### Data supplied:
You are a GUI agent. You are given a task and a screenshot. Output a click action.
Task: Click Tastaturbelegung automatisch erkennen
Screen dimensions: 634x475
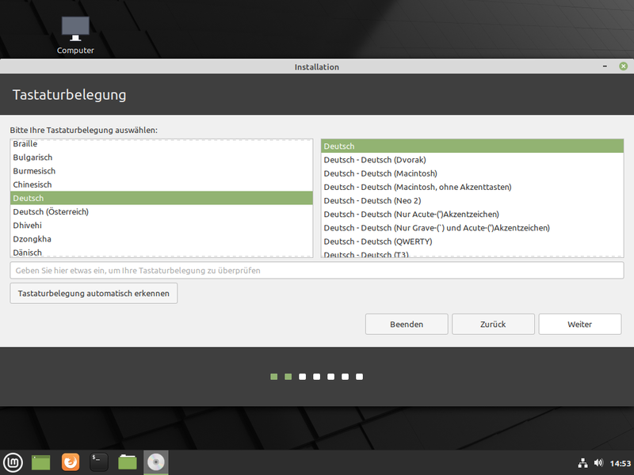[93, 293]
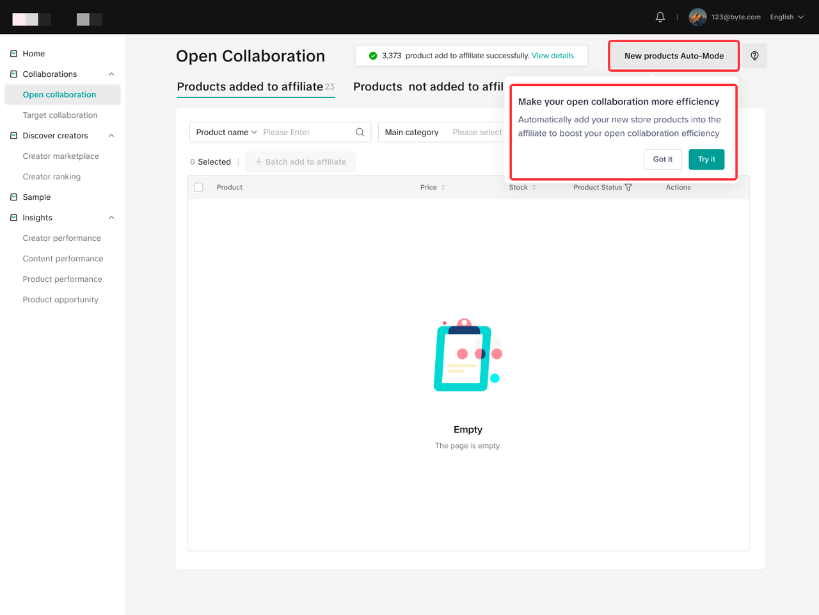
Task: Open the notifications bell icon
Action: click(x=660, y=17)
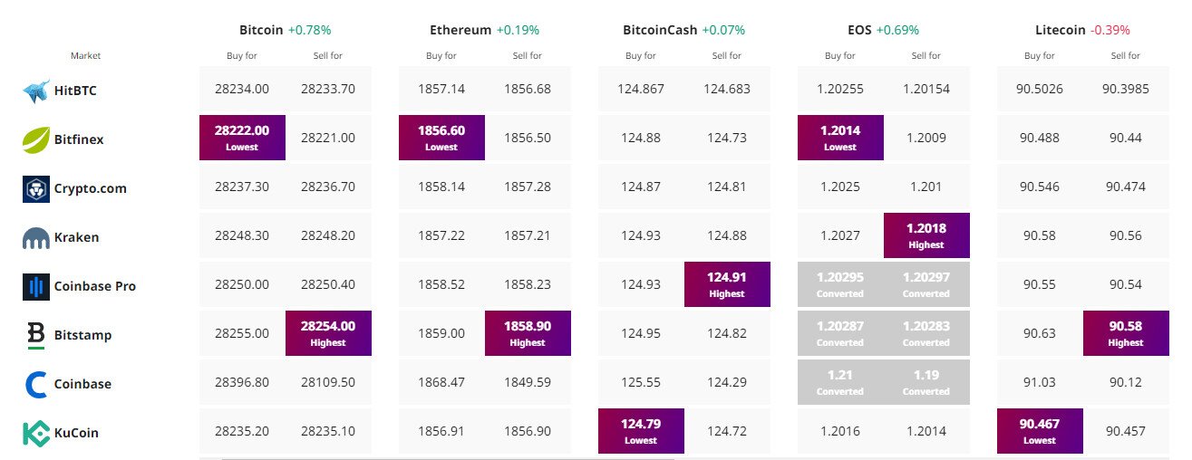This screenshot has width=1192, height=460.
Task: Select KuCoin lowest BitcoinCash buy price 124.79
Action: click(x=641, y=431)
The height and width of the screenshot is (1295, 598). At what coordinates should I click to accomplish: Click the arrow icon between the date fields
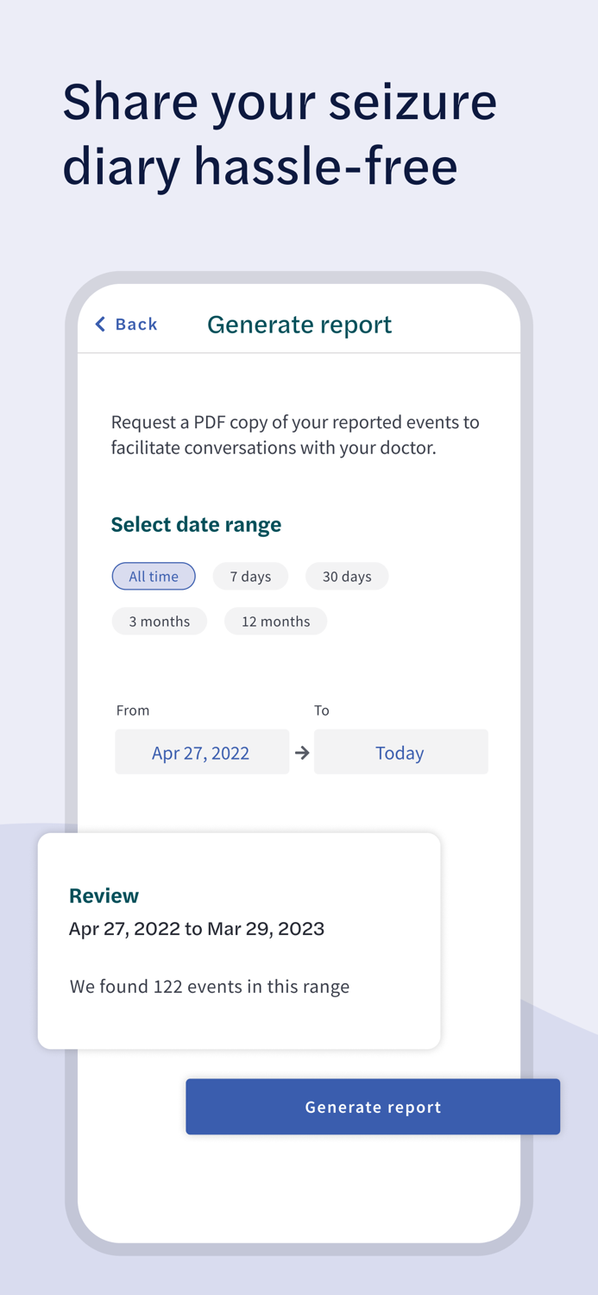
--
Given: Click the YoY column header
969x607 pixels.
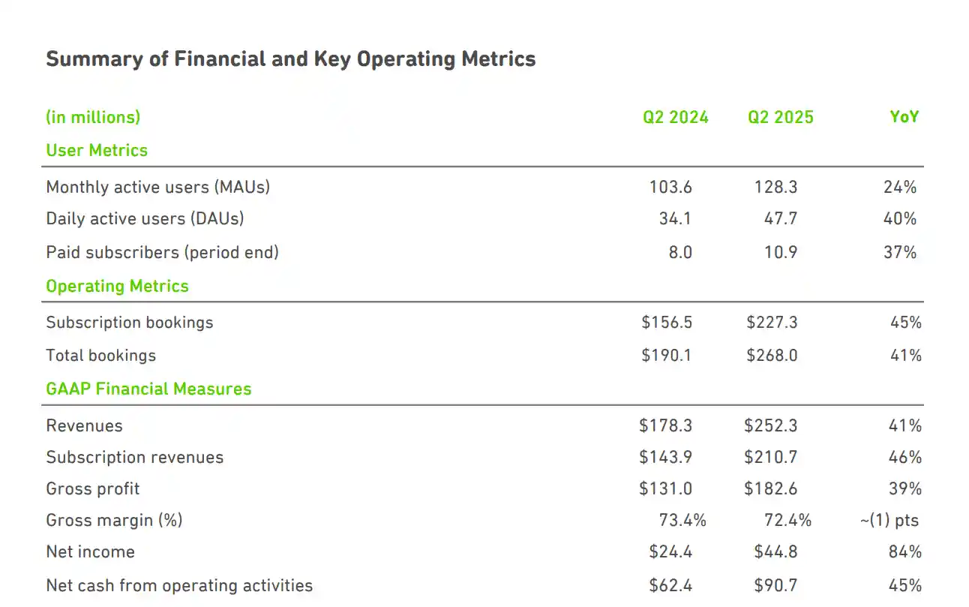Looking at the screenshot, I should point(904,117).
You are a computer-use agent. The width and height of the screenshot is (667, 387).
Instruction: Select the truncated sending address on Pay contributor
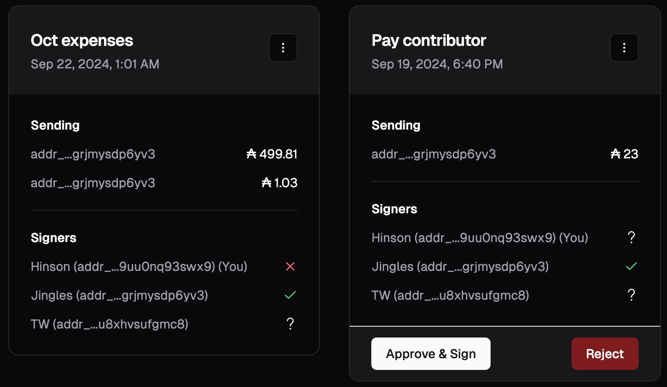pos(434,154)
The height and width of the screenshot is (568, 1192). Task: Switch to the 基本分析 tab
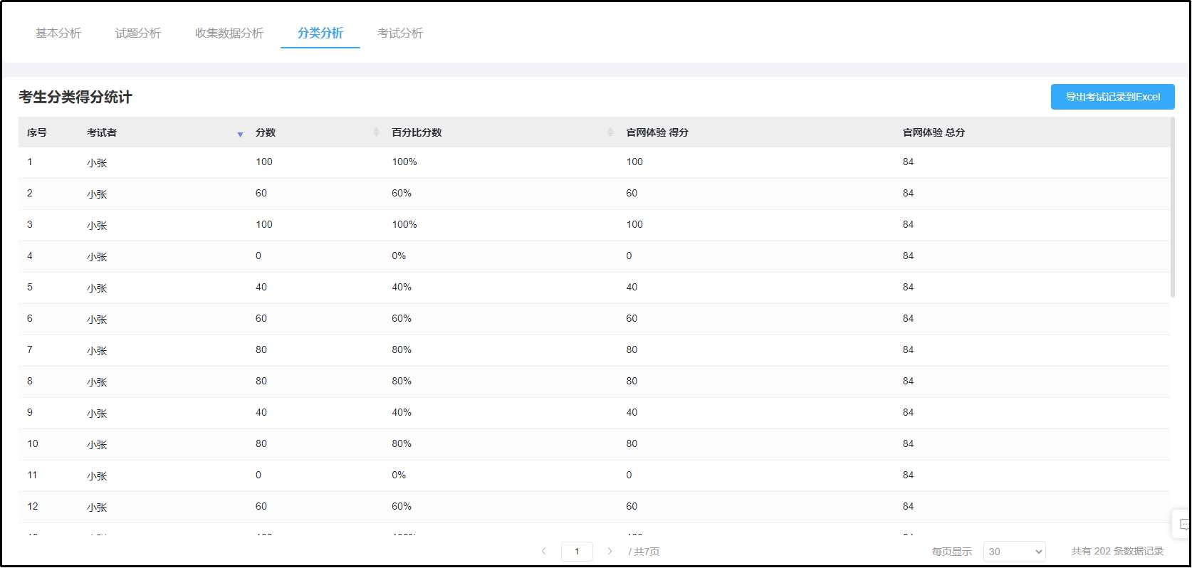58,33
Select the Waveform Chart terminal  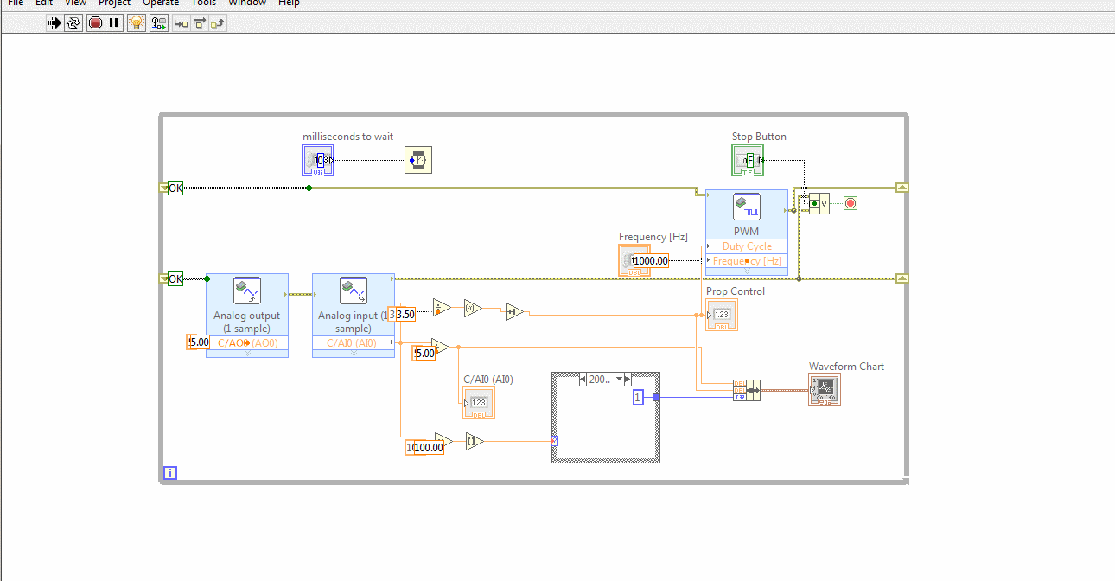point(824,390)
==
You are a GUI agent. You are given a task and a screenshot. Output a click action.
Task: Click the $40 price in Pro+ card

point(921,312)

### Goal of the exercise:
Reproduce the listing above from the line that holds "Task: Click Tastaturbelegung" through the line that holds "The height and width of the screenshot is (1295, 598).", both included, with the pictures left out.

### Result of this exercise:
Task: Click Tastaturbelegung automatisch erkennen
Screen dimensions: 634x475
[93, 293]
Task: Open the notifications bell icon
Action: click(x=660, y=17)
This screenshot has width=1192, height=460.
Task: Select KuCoin lowest BitcoinCash buy price 124.79
Action: click(x=641, y=431)
The height and width of the screenshot is (1295, 598). At what coordinates should I click to accomplish: Click the arrow icon between the date fields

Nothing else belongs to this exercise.